Sair de casa pode ser uma aventura imprevisível. Ainda mais quando não planejamos, ou seja, quando estamos despreparados. Ontem o mundo me fez algumas supresas, preparou alguns acasos que mais pareciam coincidências, e também me pregou algumas peças. Um senhor já demasiadamente embebido de álcool, ressucitado na sequência do beber e cair, veio à minha mesa por à prova algo como a estrutura das minhas pensações. Deixei bem claro que não preciso de estruturas para pensar. Gosto de pensar com elas, mas dispenso-as quando entendo necessário. Mas, enfim, eu diria que era um grande desafiante. O mundo, entretanto, parece me subestimar. Achar que eu não saberia lidar com aquela situação foi um derrapão grave da coincidência do acaso. Me provocou, mas não me convenceu. Mas gostei, afinal, do resultado da prova.

Como eu estava sentado em frente às portas dos banheiros, era comum que o fluxo do bar confluísse naquela direção. Isso fez com que pessoas que bebiam lá fora me vissem lá dentro do bar. Encontrei uma pessoa com a qual me deparo muito raramente. Mas o curioso, disse a ela depois de um papo ligeiro, é que parece que sempre estamos pensando a mesma coisa, na sequência. Disse que o acaso, vez em quando, fazia com que ela e eu, acredito que muito apegados às nosssas casas, saíssemos coincidentemente em direção ao mesmo local, no mesmo horário.

Em outra rara oportunidade semelhante, disse a ela da minha angústia com os primeiros minutos seguintes ao momento em que desperto. Nada do que havia pensado, calculado, planejado com tanta precisão no dia anterior fazia mais sentido naquele átimo de tempo. Tudo se derretia como gelo no deserto. Ela sentia a mesma coisa e rimos à bèça. Mas eu simplesmente não sabia como lidar com aquilo. Foi que a partir de certo tempo, decidi simplesmente não pensar nessa angústia amanhecida. Decretei à Razão, ilustre soberana de mim: é proibido pensar sobre quaisquer coisas minhas nos primeiros minutos após o acordar.
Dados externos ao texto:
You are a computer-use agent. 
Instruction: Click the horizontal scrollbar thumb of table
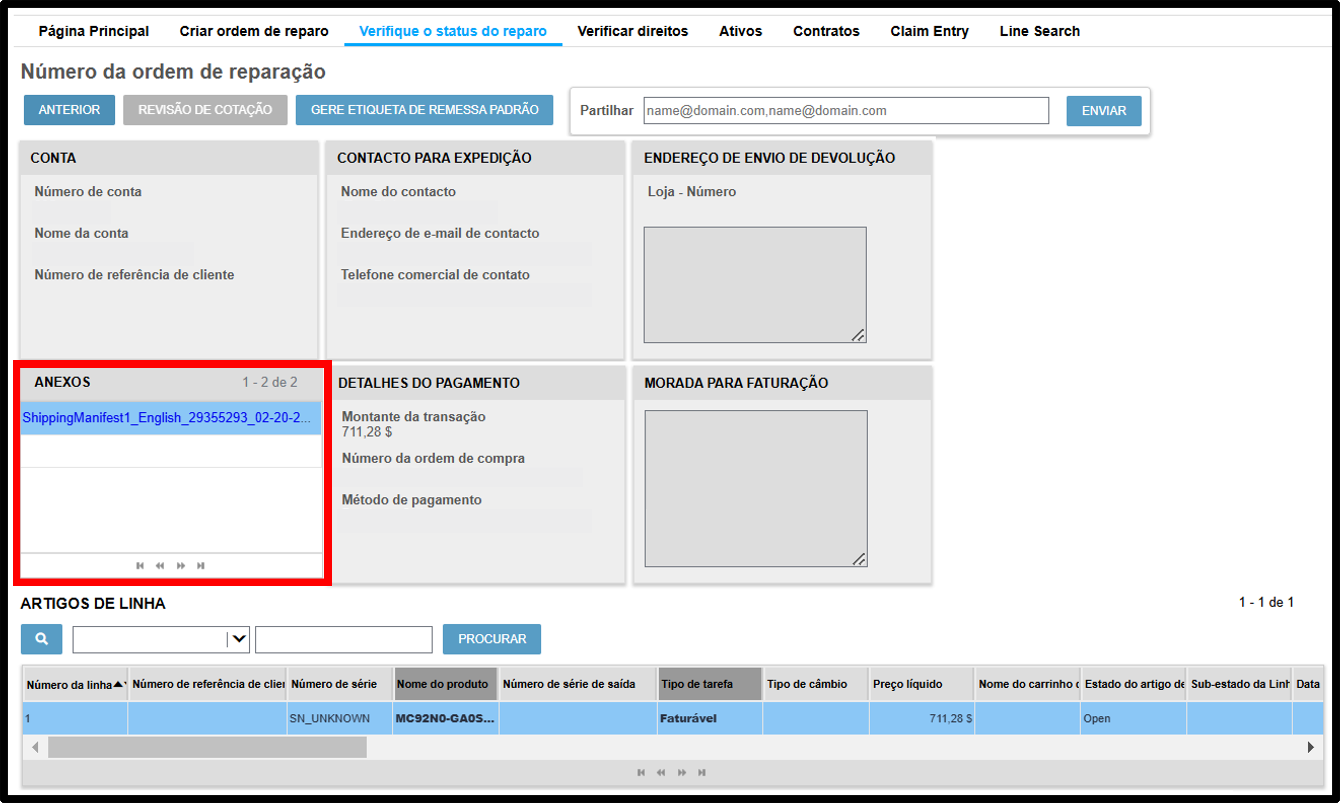[x=207, y=747]
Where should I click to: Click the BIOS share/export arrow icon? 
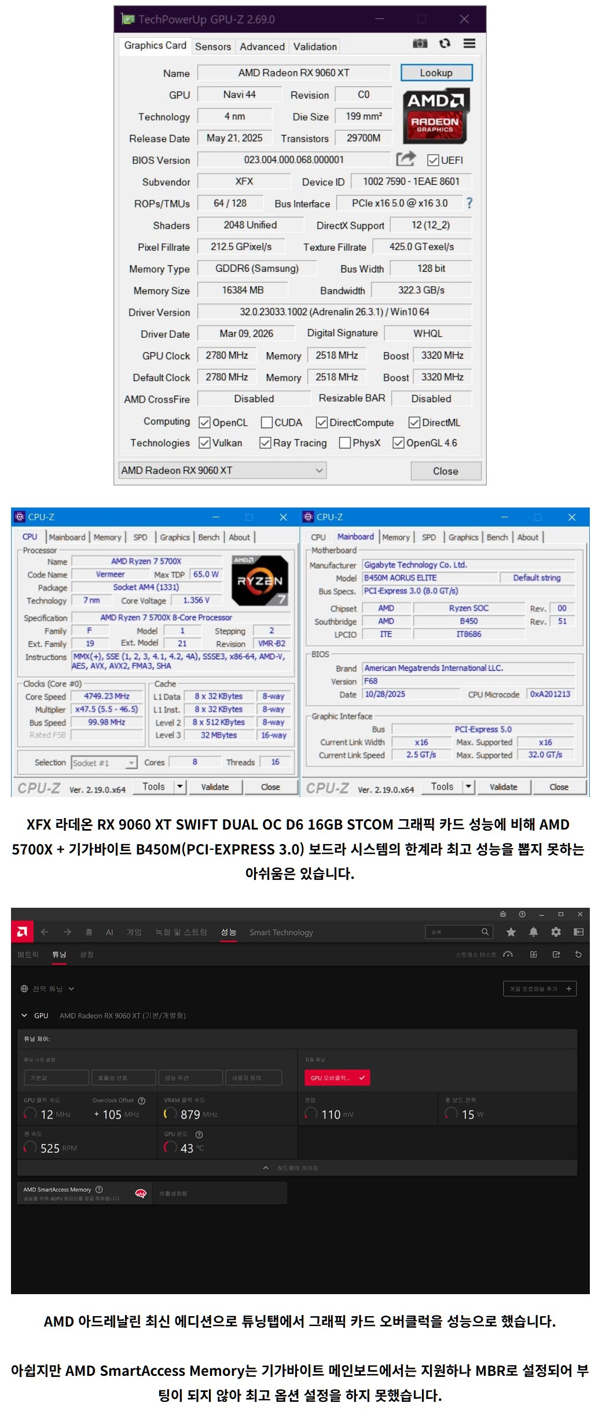406,159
Pobre razão. Já havia perdido grande parte de mim para os sonhos que eu acabava de sonhar, tão logo a luz começava a entrar no quarto. Acho que esse tormento matinal é o tufão dos meus sonhos me soprando aos ouvidos... 'cuidado com a certeza! cuidado com as convicções! cuidado com os dogmas! cuidado com as religiões!'.

A razão, por enquanto, sempre me toma de volta - isso é fato. Mas já não reina absoluta. Disputa cada palmo de mim com o irracional, com o ilógico, com o incorreto. Já há algum tempo assisto essa luta dentro de mim. Hora eu torço para um; outra eu cruzo os dedos para outro. Sinceramente, gostaria que um dia eles se entendessem e parassem de brigar. Acho um pouco difícil. Mas não desgosto em ver os dois brigando como crianças malcriadas, rebeldes. Como um pai que vê na luta entre os filhos um preparo para ambos enfrentarem o mau tempo do mundo, assisto a tudo com tranquila calma. Decidi, entretanto, já não aguardar um resultado final. Estou dizendo as coisas pra ver no que é que dá.